GOTO is a vendor independent international software development conference with more that 90 top speaker and 1300 attendees. The conference cover topics such as .Net, Java, Open Source, Agile, Architecture and Design, Web, Cloud, New Languages and Processes

Bill Marczak, Computer science PhD student at UC Berkeley

Bill Marczak

Biography: Bill Marczak

Bill Marczak is a computer science PhD student at UC Berkeley. He is currently working with Joe Hellerstein on the BOOM project, which seeks to develop new programming languages and abstractions for distributed computing. Bill's research interests include distributed systems and security.

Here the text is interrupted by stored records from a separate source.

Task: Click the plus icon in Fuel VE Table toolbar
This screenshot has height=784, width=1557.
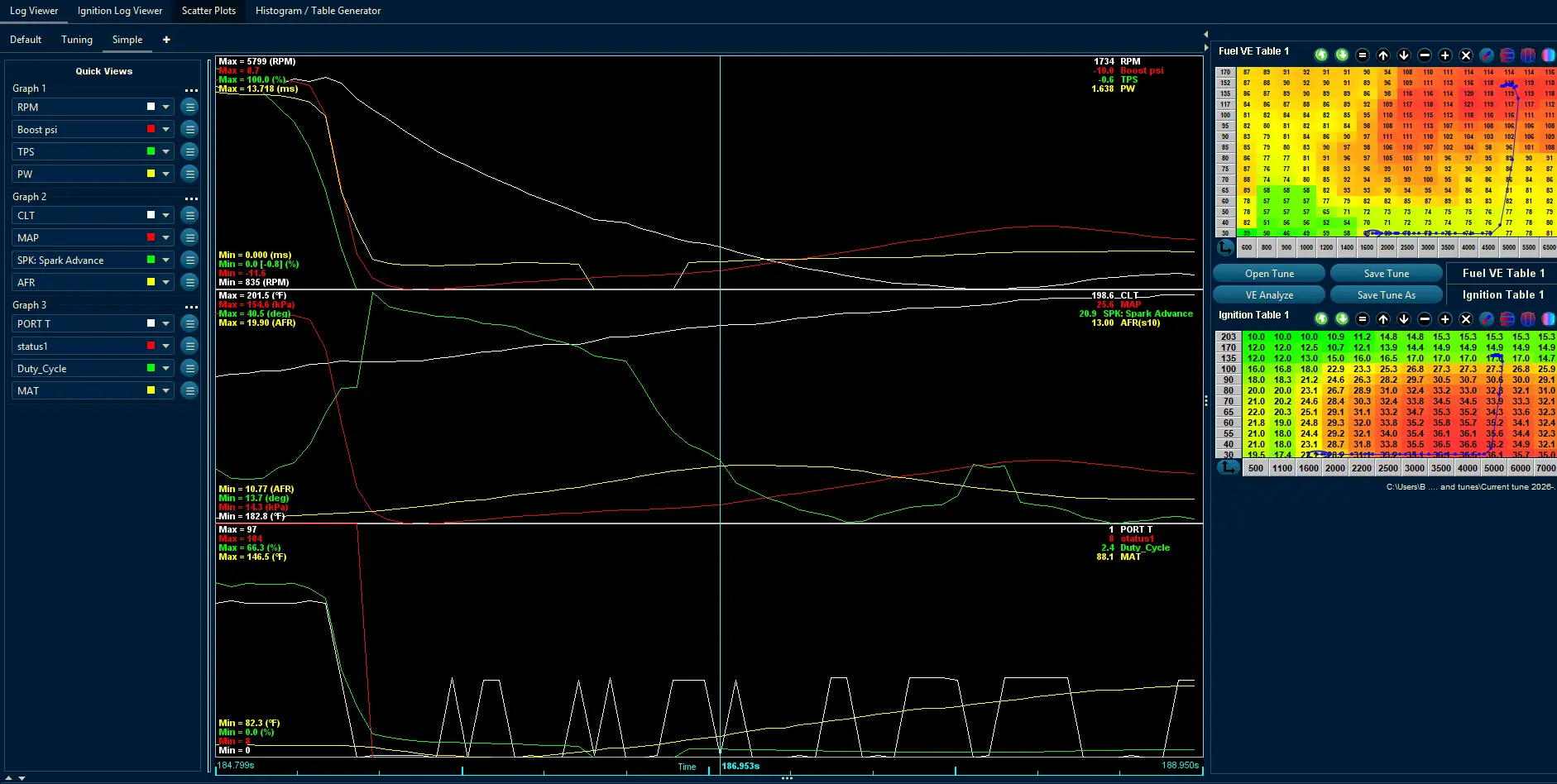Action: tap(1445, 55)
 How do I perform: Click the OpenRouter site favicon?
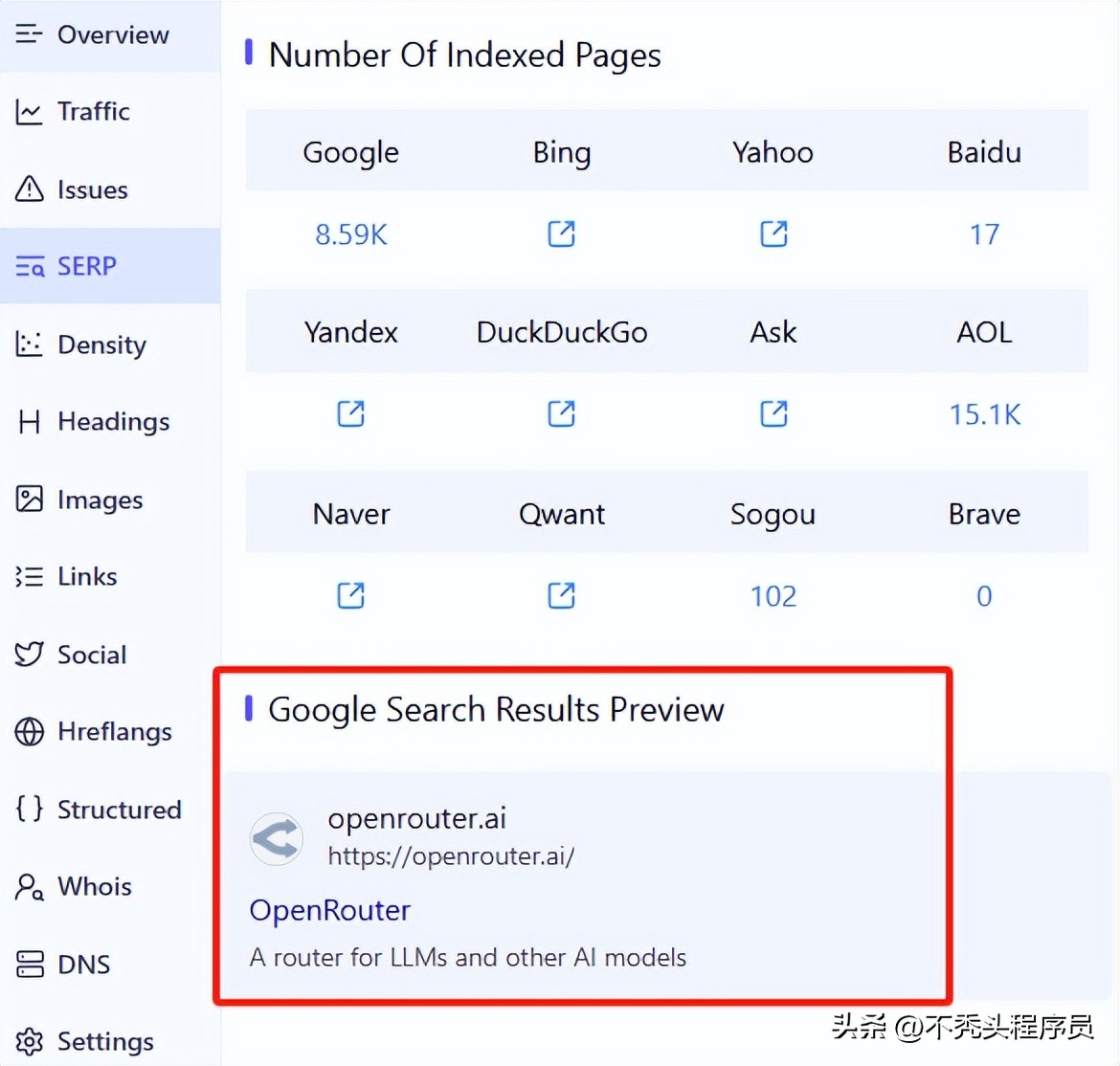pyautogui.click(x=277, y=839)
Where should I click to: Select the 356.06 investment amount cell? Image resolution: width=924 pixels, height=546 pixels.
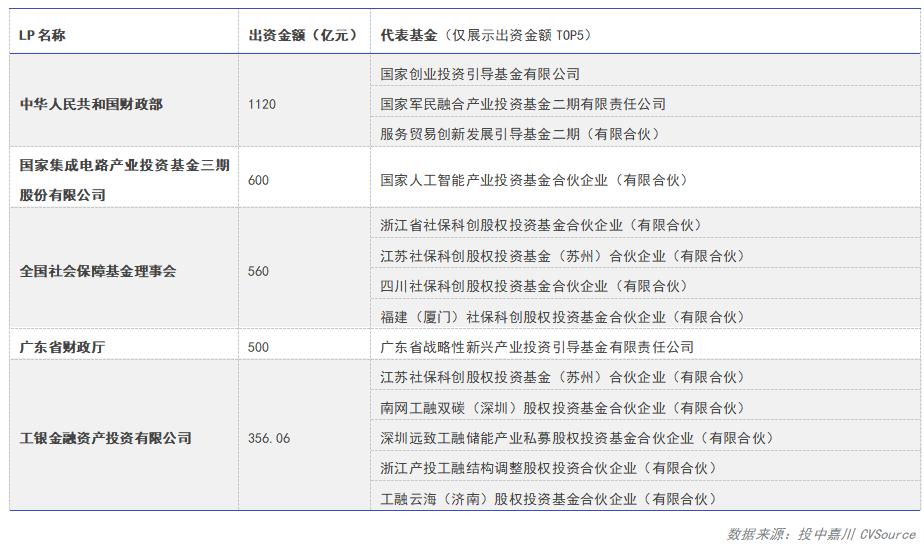269,438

Academic website: http://www.cs.berkeley.edu/~wrm/
BLOOM Language: http://bloom-lang.org/
BOOM Project: http://boom.cs.berkeley.edu/

Presentation: BLOOM: Using disorderly programming to build eventually-consistent distributed systems

Track: Modern Databases / Time: Wednesday 14:30 - 15:20 / Location: Kammermusiksalen, Musikhuset

The talk will introduce the BLOOM language (http://bloom-lang.org), an internal Ruby domain-specific language for writing eventually-consistent distributed systems. BLOOM is designed based on the principle of "disorderly programming", where concurrency is default, and programmers explicitly introduce sequentiality where required. Since BLOOM is based on a formal temporal logic, it is amenable to static analysis; the talk will present one such analysis that identifies code requiring additional programmer attention to ensure eventual consistency. You will gain an insight into this analysis as well as the concept of disorderly programming, and will learn enough BLOOM to begin rapidly developing eventually-consistent distributed systems in our language.

Keywords: cloud computing, eventual consistency, logic programming, ruby, domain-specific language, design patterns
Target audience: Anyone interested in building eventually-consistent distributed systems.